[[ PASSAGE SHOWN open ]]
Iliotibial band syndrome (or ITB syndrome or ITBS) is a common running related injury in which the iliotibial band (a band of tissue that runs along the outside of the thigh and stabilizes the knee) becomes inflamed due to friction, causing pain along the outside of the knee and the lower thigh.
Iliotibial band syndrome is typically an overuse injury. The iliotibial band, which is a thick band of tissue that runs from the hip along the femur on the outer thigh, through the outside of the knee, and connects to the tibia (shin bone) below the knee, becomes inflamed due to repeated friction as the band rubs along the femoral condyle when flexing and extending the knee. This condition is most often seen in runners or athletes that run a good deal during their sport. ITBS can be caused by anything that causes an imbalance in biomechanics in the body, such as overpronation of the feet, differences in leg length, muscles tightness or weakness in the legs, pelvic tilt, bowleggedness, or running on a sloped or unbalanced surface or a circular track. The condition can also be caused by increasing the duration or intensity of training too quickly, overtraining, inadequate warming up prior to activity, returning from another injury too soon, or improper footwear.
The primary symptom of iliotibial band syndrome is pain that is felt along the outside of the knee joint, where the iliotibial band crosses from the femur to the tibia, stabilizing the knee. Pain is most often felt towards the top of the knee joint, but can also be felt below the knee or along the entire iliotibial band up to the hip. Initially pain may be felt towards the end of training, but eventually as the condition worsens it may be felt throughout all activity and even when at rest.
[[ PASSAGE SHOWN closed ]]
[[ EXTRACTED RECORDS open ]]
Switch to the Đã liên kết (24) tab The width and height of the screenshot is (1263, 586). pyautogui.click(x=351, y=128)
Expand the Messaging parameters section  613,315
[[ EXTRACTED RECORDS closed ]]
[[ EXTRACTED RECORDS open ]]
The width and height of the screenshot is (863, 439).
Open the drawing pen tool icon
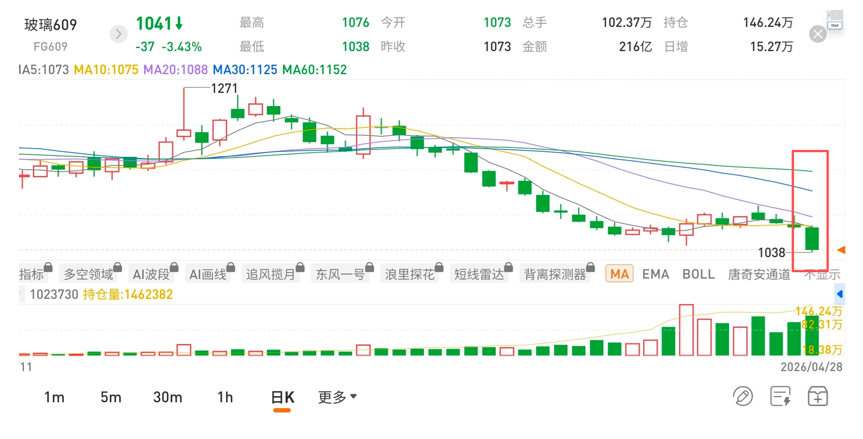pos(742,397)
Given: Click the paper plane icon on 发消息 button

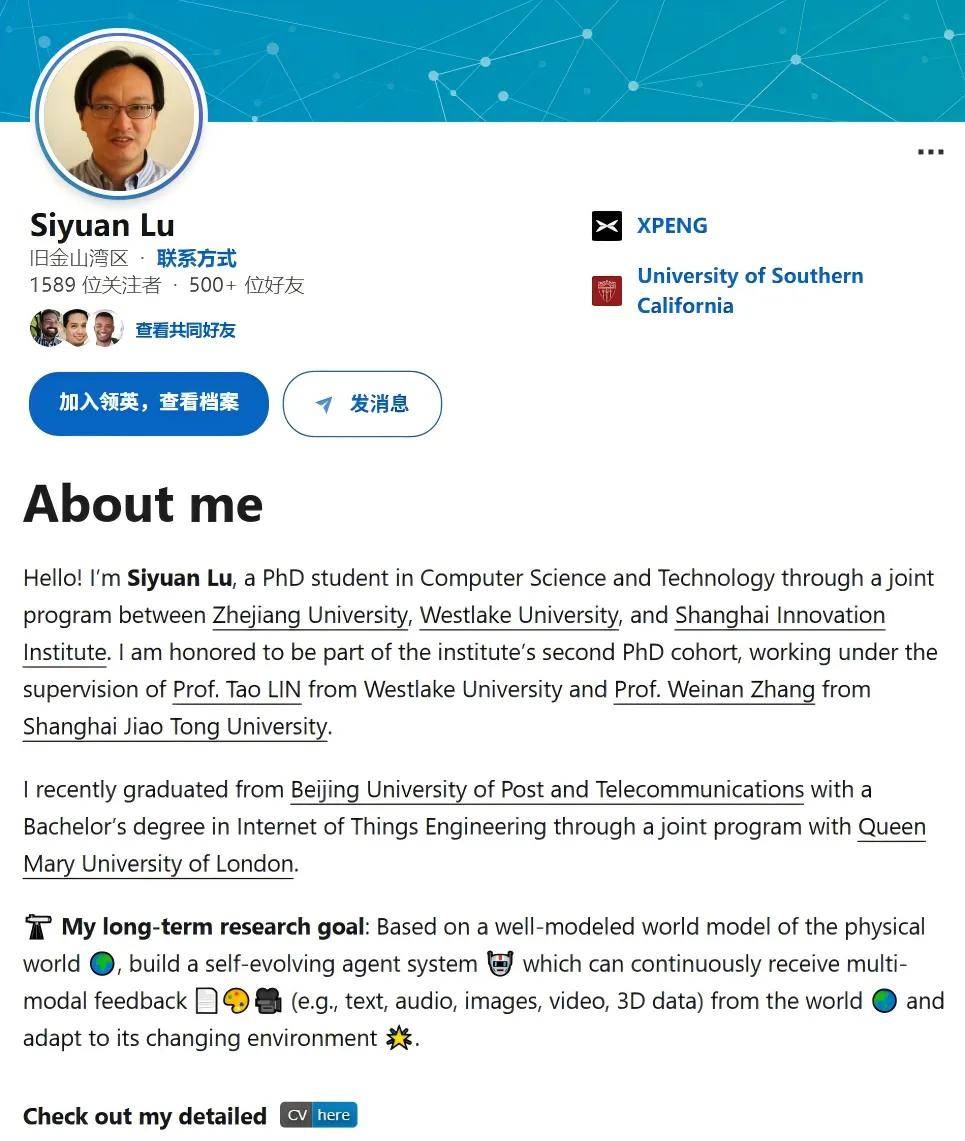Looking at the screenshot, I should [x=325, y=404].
[[ EXTRACTED RECORDS closed ]]
According to the passage on iliotibial band syndrome, where along the knee joint is the pain most often felt?

Towards the top of the knee joint.